The rescue specialists in Global's The Guard continue to flounder personally and professionally in the series' fourth episode, "When I'm Sixty-Four," airing Tuesday. With these people as Coast Guards, I'm glad I'm on dry land.
There's some welcome levity to this episode, which centres around the efforts of First Mate Laura (Claudette Mink) to bond with her coworkers – or at least make the appearance of bonding – after being passed over for promotion to irresponsible Duty Captain Miro (Steve Bacic).
The gang, including pretty, alcoholic Carly (Zoie Palmer) and her new-age nutbar of a boyfriend Wendell (Ryan Robbins), and pretty, post-traumatic-stressed Andrew (Jeremy Guilbaut) and his put-upon wife Amy (Julie Patzwald), react with varying mixtures of horror and dread to the social invitation. The event turns out about as well as you might expect from that kind of enthusiastic start.

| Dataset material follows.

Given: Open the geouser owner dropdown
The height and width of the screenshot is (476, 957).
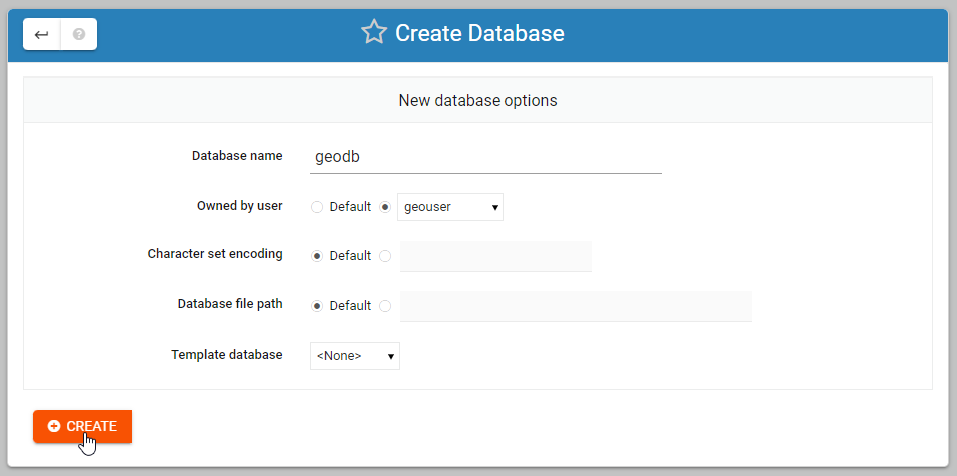Looking at the screenshot, I should point(450,207).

When Miro's inappropriately young and vapid date exclaims "I hope there's going to be dancing later!" Carly answers, "Why, did she bring her pole?" Laughter is a welcome relief from the relentless misery of most of these lives we're following.
Besides the laughs and angst, the episode has an obligatory rescue at sea as well as the introduction of a new rivalry between our heroes and the SAR Techs from the Department of Defense, who seem to be to the Coast Guard what the FBI are to local police in every cop drama ever made for TV – that is, the arrogant bullies who encroach on their territory.

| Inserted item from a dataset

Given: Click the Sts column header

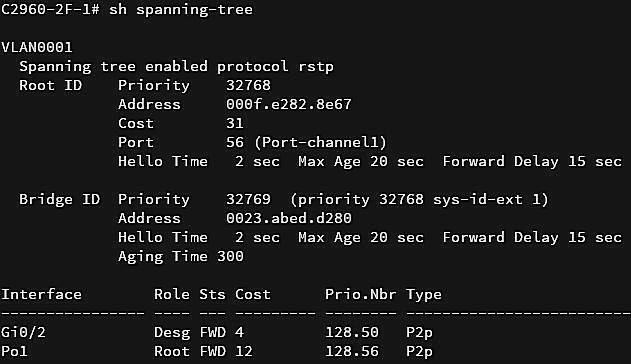Looking at the screenshot, I should (x=212, y=294).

Though The Guard started with the strongest ratings among the slew of new Canadian-made offerings, it hasn't managed to capitalize on the gift of having top-rated House as a lead-in. This fourth episode – which the producers sent out for review in a wise and rare-in-Canadian-TV bid to keep the show from sinking further – is fortunately stronger than the last couple of outings, though it continues to suffer from storytelling torpor.

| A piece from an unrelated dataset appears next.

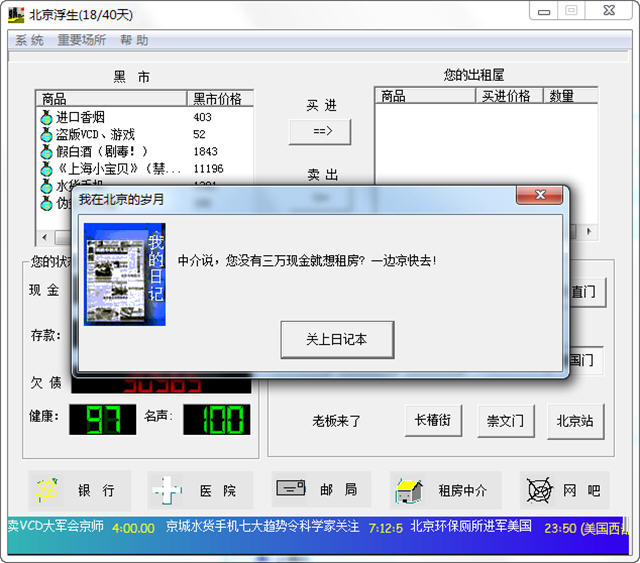Image resolution: width=640 pixels, height=563 pixels.
Task: Travel to 长椿街 location
Action: coord(432,421)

Before it launched, I was eager to embrace this show about pretty people doing adventurous and amorous things in pretty scenery—the kind of scenery that led me to move to Vancouver. However, my eagerness faded with the realization that not enough happens to justify the soap genre or the action genre.
My major disappointment in The Guard so far is the lack of drama in plot and character development oddly combined with too much backstory drama spelled out in the dialogue. None of these characters have developed into people I would care about, and yet they demand at every turn that I do.
You know how sometimes you meet someone, and you ask them how they are, and they tell you? They spill about their recent depression, and how their cat just died, and their father never loved them, and they're sure their headaches are a sign of a brain tumour. You know that guy? The Guard is that guy.